> _SCHRIFTLICHE AUFGABE A_
Schreib die Zeilen unter „Angezeigte Daten“ Wort für Wort ab. Fang bei der Zeile an, die „I will point(245,63).“ enthält, und hör mit der letzten Zeile dort auf, wobei beide Enden dazugehören.

> _AUSZUG_
↓

Namentlich die Biodynamie gewinnt in breiten Produzentenkreisen an Bedeutung. Die Weingüter suchen nämlich einen individuellen Zugang zu dieser Methode, die auf den Anthroposophen Rudolf Steiner zurückgeht. Wer sich auf diese Philosophie einlässt, setzt auf eine Mischung aus Kuhmist und geriebenem Quarzit, die in Kuhhörnern in der Erde vergraben wird, spritzt homöopathisch verdünnte Präparate und Teeaufgüsse statt synthetisch-chemische Pflanzenschutzmittel, schneidet die Reben und füllt die Weine nach den Mondphasen ab. Ein Winzer hat den biodynamischen Weinbau prägnant und gut nachvollziehbar umschrieben: Er sei die Kunst, den individuellen Standort charaktervoll im Wein abzubilden.

↑

> _ANGEZEIGTE DATEN_
↓

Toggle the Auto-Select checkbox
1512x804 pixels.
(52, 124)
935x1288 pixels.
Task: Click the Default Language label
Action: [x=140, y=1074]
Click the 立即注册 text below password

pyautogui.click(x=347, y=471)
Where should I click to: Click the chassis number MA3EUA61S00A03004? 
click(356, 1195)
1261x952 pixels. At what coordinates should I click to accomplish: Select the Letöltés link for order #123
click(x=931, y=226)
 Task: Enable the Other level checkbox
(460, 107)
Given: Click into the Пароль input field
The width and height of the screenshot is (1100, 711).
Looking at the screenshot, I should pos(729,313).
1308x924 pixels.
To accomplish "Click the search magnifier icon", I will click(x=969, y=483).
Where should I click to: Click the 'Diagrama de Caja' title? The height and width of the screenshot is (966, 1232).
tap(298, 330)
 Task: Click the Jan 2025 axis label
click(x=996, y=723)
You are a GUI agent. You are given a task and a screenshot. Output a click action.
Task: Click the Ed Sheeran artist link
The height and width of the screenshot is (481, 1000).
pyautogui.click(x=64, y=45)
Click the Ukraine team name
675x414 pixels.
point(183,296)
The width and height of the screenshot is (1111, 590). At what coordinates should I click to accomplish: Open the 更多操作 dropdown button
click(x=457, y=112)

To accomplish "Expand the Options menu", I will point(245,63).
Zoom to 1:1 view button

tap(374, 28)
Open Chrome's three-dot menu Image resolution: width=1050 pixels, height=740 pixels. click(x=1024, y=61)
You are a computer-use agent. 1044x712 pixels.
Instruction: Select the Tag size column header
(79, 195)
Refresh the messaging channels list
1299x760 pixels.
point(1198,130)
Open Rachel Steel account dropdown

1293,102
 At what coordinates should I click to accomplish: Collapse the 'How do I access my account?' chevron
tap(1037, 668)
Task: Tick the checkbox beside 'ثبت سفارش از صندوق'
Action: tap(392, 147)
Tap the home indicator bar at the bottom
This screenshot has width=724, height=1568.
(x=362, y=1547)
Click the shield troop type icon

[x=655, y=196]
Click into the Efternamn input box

↑

> _SCHRIFTLICHE AUFGABE B_
Stimmen diese Aussagen mit dem Auszug über biodynamischen Weinbau überein? Antworte jeweils mit Ja oder Nein und führe die entscheidenden Worte wörtlich an: (i) Die Methode geht auf Rudolf Steiner zurück. (ii) Wer biodynamisch arbeitet, spritzt synthetisch-chemische Pflanzenschutzmittel. (iii) Die Reben werden nach den Mondphasen geschnitten.

> _ERGEBNIS A_
To accomplish "Expand the Options menu", I will point(245,63).
Zoom to 1:1 view button

tap(374, 28)
Open Chrome's three-dot menu Image resolution: width=1050 pixels, height=740 pixels. click(x=1024, y=61)
You are a computer-use agent. 1044x712 pixels.
Instruction: Select the Tag size column header
(79, 195)
Refresh the messaging channels list
1299x760 pixels.
point(1198,130)
Open Rachel Steel account dropdown

1293,102
 At what coordinates should I click to accomplish: Collapse the 'How do I access my account?' chevron
tap(1037, 668)
Task: Tick the checkbox beside 'ثبت سفارش از صندوق'
Action: tap(392, 147)
Tap the home indicator bar at the bottom
This screenshot has width=724, height=1568.
(x=362, y=1547)
Click the shield troop type icon

[x=655, y=196]
Click into the Efternamn input box

> _ERGEBNIS B_
(i) Ja: „die auf den Anthroposophen Rudolf Steiner zurückgeht“
(ii) Nein: „spritzt homöopathisch verdünnte Präparate und Teeaufgüsse statt synthetisch-chemische Pflanzenschutzmittel“
(iii) Ja: „schneidet die Reben und füllt die Weine nach den Mondphasen ab“